REQUIRED WORK:
Copy out the records word for word, starting at the line containing "Image resolution: width=950" and ending at the line containing "point(127,158)". Leave the pictures out of your copy.

EXERCISE DATA:
▽

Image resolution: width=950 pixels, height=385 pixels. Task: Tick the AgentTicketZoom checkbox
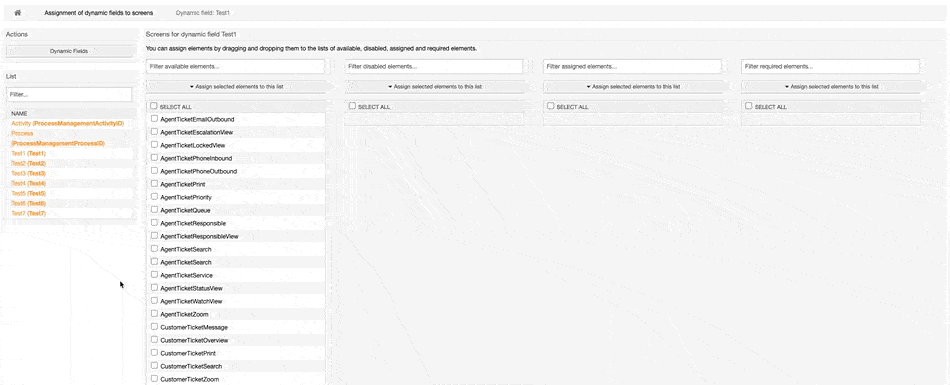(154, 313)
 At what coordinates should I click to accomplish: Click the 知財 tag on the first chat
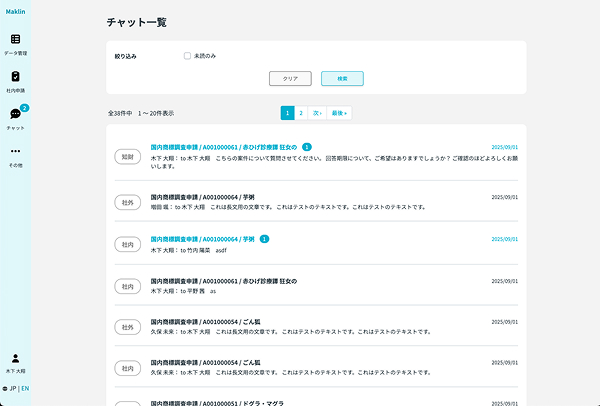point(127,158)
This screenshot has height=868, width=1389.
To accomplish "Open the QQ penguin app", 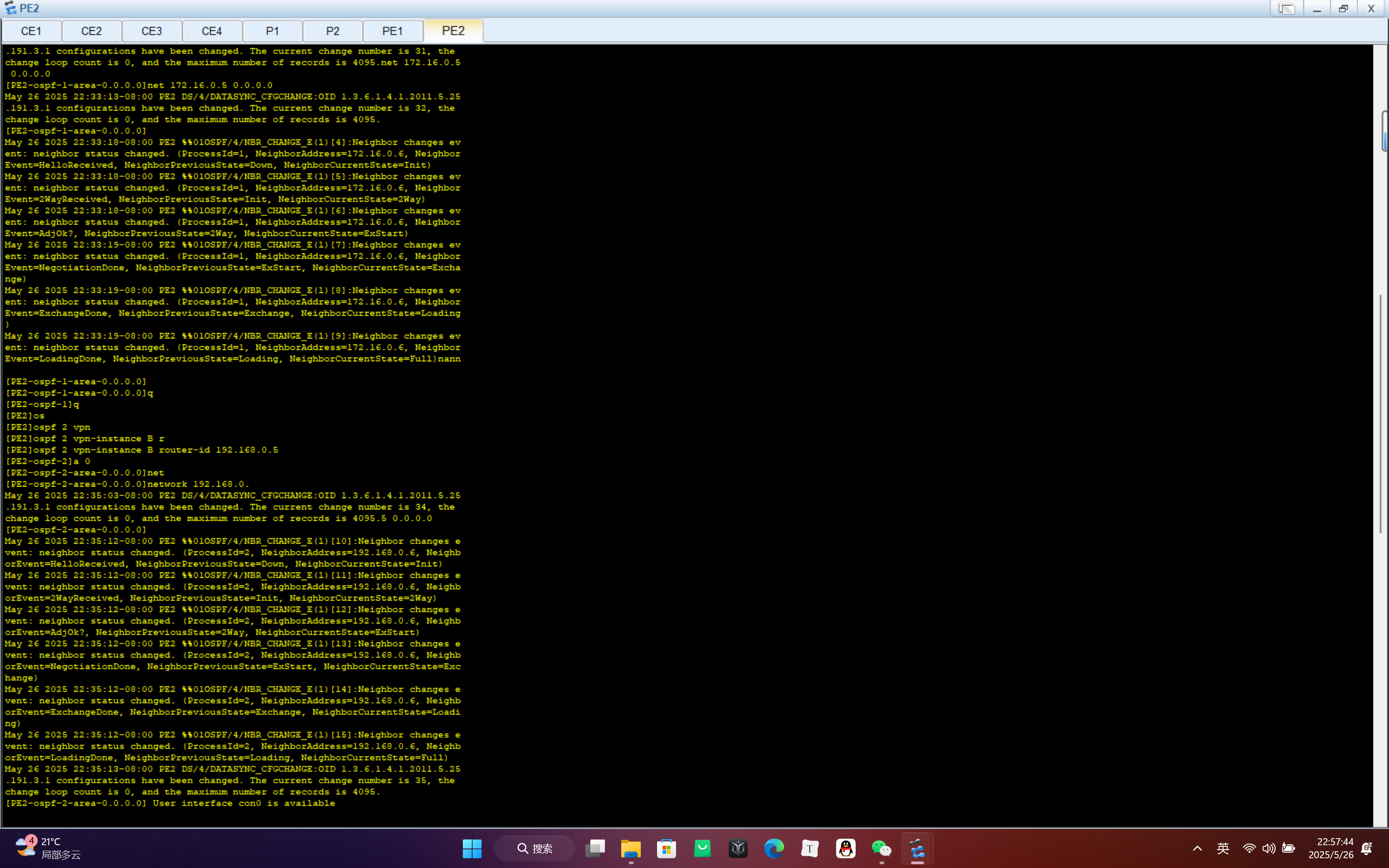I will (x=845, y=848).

△
▽

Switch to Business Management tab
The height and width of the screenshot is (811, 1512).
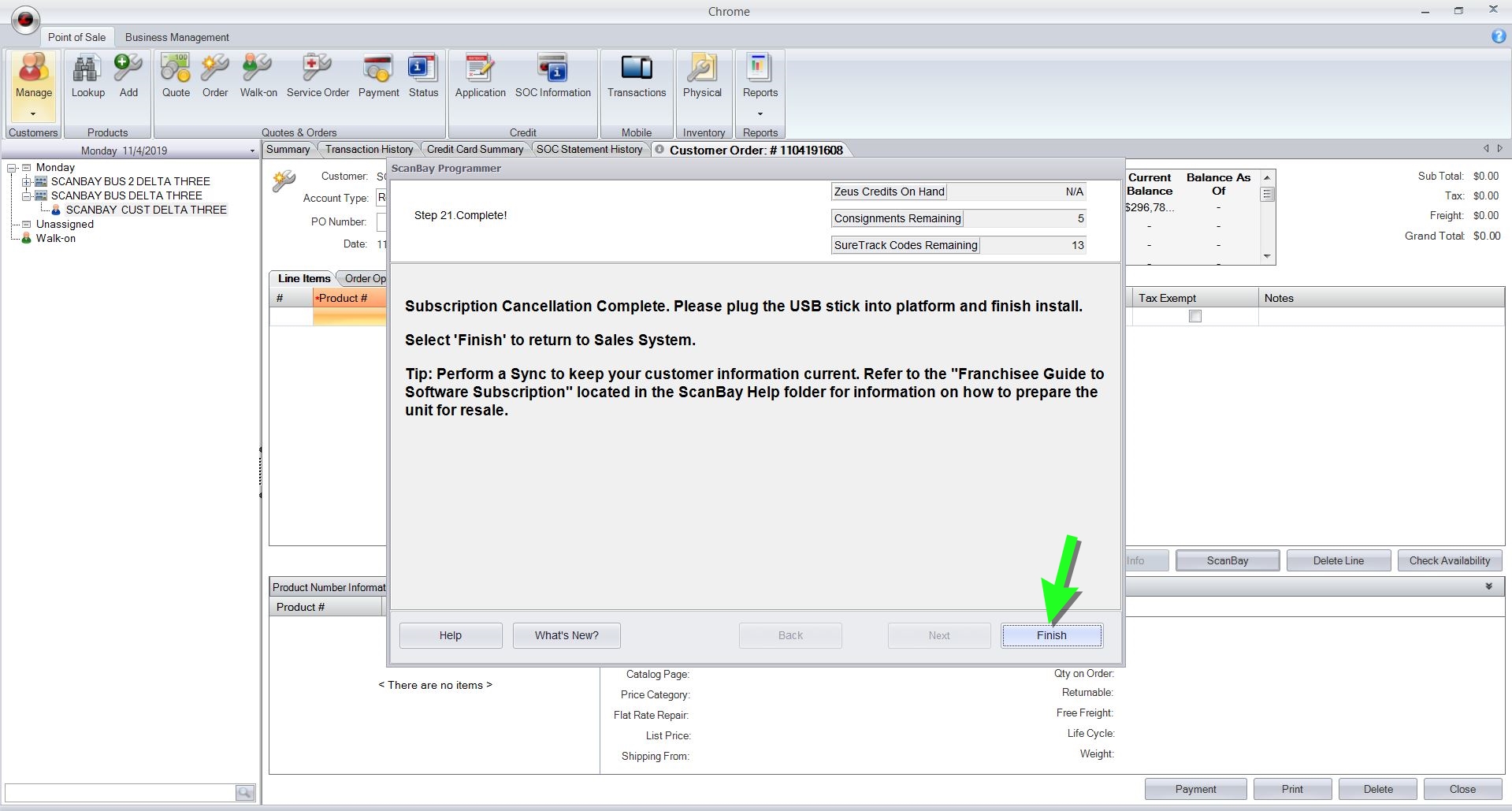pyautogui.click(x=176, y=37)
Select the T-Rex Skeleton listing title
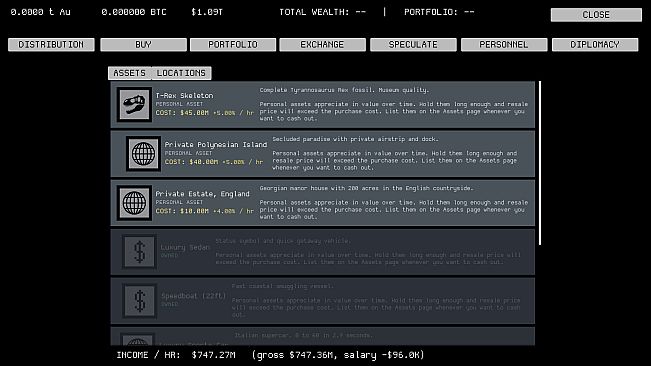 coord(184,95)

△

EXERCISE ANSWER:
Image resolution: width=950 pixels, height=385 pixels. Task: Tick the AgentTicketZoom checkbox
(154, 313)
 At what coordinates should I click to accomplish: Click the 知財 tag on the first chat
point(127,158)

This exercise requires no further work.